Stored items
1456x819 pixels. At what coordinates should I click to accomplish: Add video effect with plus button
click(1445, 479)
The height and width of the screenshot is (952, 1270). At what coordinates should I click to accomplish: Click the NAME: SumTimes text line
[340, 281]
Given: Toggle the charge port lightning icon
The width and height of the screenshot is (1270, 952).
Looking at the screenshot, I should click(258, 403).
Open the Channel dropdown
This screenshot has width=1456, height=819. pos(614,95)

What you need to do
Nothing but the lines from the line that contains "The height and" to the last line of the records above should appear in the answer; please copy them exactly.

Response box
The height and width of the screenshot is (952, 1270). At what coordinates should I click to accomplish: Click the NAME: SumTimes text line
[340, 281]
Given: Toggle the charge port lightning icon
The width and height of the screenshot is (1270, 952).
Looking at the screenshot, I should click(258, 403).
Open the Channel dropdown
This screenshot has width=1456, height=819. pos(614,95)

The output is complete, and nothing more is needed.